Bologna is nicknamed "La Grassa" (the fat one) and the reputation is accurate. Emilia-Romagna is Italy's food heartland: Parmigiano-Reggiano is made here, prosciutto di Parma is cured here, and fresh egg pasta is treated as a serious technical discipline rather than a restaurant shortcut. The ALMA culinary school, one of Italy's most respected, is based just outside the city in the Palazzo Ducale at Colorno. Cooking class options range from brief market-to-table experiences to week-long immersions in specific techniques. The Quadrilatero covered markets in the city centre are working food markets, not tourist constructs, and spending a morning there with a local chef changes how you think about ingredients.

Why here →

Heraklion

GR
$$ Mid-rangeMedium crowds

Cretan food culture is distinct from mainland Greek cooking — more olive oil, more legumes, more aged cheeses (graviera, myzithra), more wild herbs. The 1866 Street market in central Heraklion is one of Greece's finest food markets, and the cooking schools here teach Cretan-specific recipes rather than generic Greek cuisine: dakos, stuffed vegetables, slow-braised lamb, and local pastries. The proximity of the Peza wine region means most cooking classes pair naturally with an afternoon winery visit — a full food-and-wine day within 30km of the city.

Why here →

San Sebastian

ES
$$ Mid-rangeMedium crowds

San Sebastian (Donostia in Basque) has more Michelin stars per capita than any other city. What makes it a useful culinary travel destination beyond the expensive dining is the pintxos culture: the Parte Vieja's bar circuit offers extraordinary small-plate eating at standing-room prices, and the technique behind pintxos (precision, freshness, the relationship between bread and topping) opens a window into Basque food philosophy without requiring a reservation months in advance.

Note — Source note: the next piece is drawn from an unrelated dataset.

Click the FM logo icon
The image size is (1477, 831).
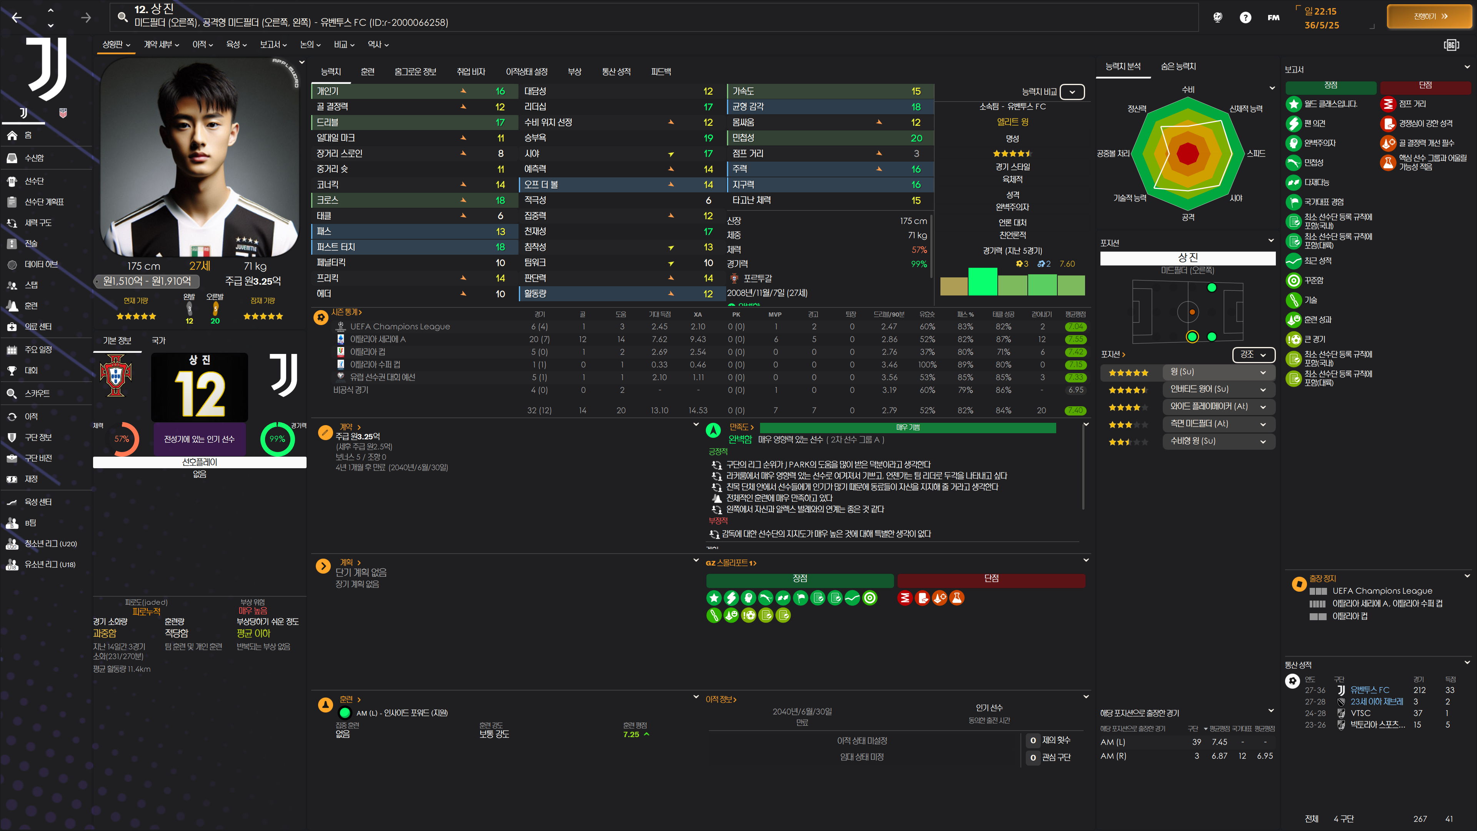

The Basque Culinary Center, one of Europe's most respected culinary schools, is based here and offers open programs and workshops. Several serious cooking schools operate in the region, from half-day market visits to week-long courses.

Why here →

Tokyo

JP
$$ Mid-rangeMedium crowds

Tokyo has more Michelin stars than any other city, but the culinary education value here is not in the restaurants — it is in the specificity. Ramen has distinct regional styles with devoted practitioners for each. Sushi involves knife technique, fish handling, and rice methodology that take years to develop, and even a short workshop with an experienced itamae changes how you eat it. Wagashi (traditional sweets) is its own discipline. The Tsukiji outer market gives practical context to ingredient sourcing. Cooking class quality ranges from tourist experiences in Asakusa to workshops run by ex-restaurant chefs in domestic kitchens. The city rewards deep food focus because it gives you a different thing to study each day.